Re: ASCII and Unicode lifespan

From: Peter Kirk (
Date: Fri May 20 2005 - 06:41:35 CDT

  • Next message: Peter Kirk: "Re: ASCII and Unicode lifespan"

    On 20/05/2005 02:36, Dean Snyder wrote:

    > ...
    >I can, for example, see a future when 32 bit characters are the minimum
    >standard and all hardware dealing with text has the same endianness -
    >the current default, big endian ;-) In such environments, multiple text
    >encoding forms and schemes and BOMs will be superfluous.
    In an environment in which all text is represented by 32-bit entities,
    endianness is also superfluous, or meaningless, and the fighters of
    Lilliput can lay down their weapons at last.

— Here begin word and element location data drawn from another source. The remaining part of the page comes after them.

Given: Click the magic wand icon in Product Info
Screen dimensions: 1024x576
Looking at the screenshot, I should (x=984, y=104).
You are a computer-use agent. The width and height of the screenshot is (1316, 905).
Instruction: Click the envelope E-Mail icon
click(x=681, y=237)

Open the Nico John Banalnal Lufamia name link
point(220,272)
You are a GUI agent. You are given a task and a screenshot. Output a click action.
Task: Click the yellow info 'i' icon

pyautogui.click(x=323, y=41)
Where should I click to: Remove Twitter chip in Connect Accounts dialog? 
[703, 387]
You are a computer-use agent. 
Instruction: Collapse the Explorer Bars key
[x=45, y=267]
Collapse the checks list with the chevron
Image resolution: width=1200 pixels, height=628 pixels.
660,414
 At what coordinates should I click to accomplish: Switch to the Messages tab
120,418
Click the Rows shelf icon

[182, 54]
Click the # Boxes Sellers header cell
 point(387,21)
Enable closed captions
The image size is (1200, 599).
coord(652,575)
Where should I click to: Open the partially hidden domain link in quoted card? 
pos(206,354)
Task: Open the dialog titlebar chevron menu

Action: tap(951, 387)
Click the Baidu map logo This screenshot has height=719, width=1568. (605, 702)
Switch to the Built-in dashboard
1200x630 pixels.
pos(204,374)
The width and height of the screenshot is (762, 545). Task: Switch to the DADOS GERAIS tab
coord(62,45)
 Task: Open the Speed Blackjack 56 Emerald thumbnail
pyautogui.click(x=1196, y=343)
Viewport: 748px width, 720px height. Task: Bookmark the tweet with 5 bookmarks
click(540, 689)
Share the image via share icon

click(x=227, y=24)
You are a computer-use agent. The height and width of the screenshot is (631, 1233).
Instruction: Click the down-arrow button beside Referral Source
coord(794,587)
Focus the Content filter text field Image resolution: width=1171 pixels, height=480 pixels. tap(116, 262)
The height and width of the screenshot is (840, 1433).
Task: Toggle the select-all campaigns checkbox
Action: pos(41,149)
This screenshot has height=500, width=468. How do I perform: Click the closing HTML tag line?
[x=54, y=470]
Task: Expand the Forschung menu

    >>>Probably the single most important, and extremely simple, step to a
    >>>better encoding would be to force all encoded characters to be 4 bytes.
    >>Naive in the extreme. You do realize, of course, that the entire
    >>structure of the internet depends on protocols that manipulate
    >>8-bit characters, with mandated direction to standardize their
    >>Unicode support on UTF-8?

    Actually, much of the Internet infrastructure can still deal only with
    7-bit characters, as we have been discussing on another thread. In order
    to carry 8-bit data, whether legacy encoded or UTF-8, across the
    Internet, it is apparently necessary to insert a low level "Quoted
    Printable" encoding layer to recode any bytes with the top bit set as
    three characters, leading to gross inefficiency in transmission of
    anything other than ASCII text - any UTF-8 encoded Unicode character
    beyond U+0080 is transmitted as between six and twelve bytes in this
    encoding. If we can tolerate this kind of extra layer to carry 8-bit
    character based data on a 7-bit medium, surely we can tolerate a similar
    layer to carry 32-bit character data on a 7-bit or 8-bit medium, for a
    transitional period until the Internet or its successor is upgraded to
    support 32-bit data at its lowest levels. And it should be possible to
    devise a suitably efficient encoding which is a lot less inefficient
    than UTF-8 over "Quoted Printable". Well, of course UTF-7 and UTF-8 are
    suitable encodings, but I am understanding them here as being used as
    content transfer encodings rather than as character sets.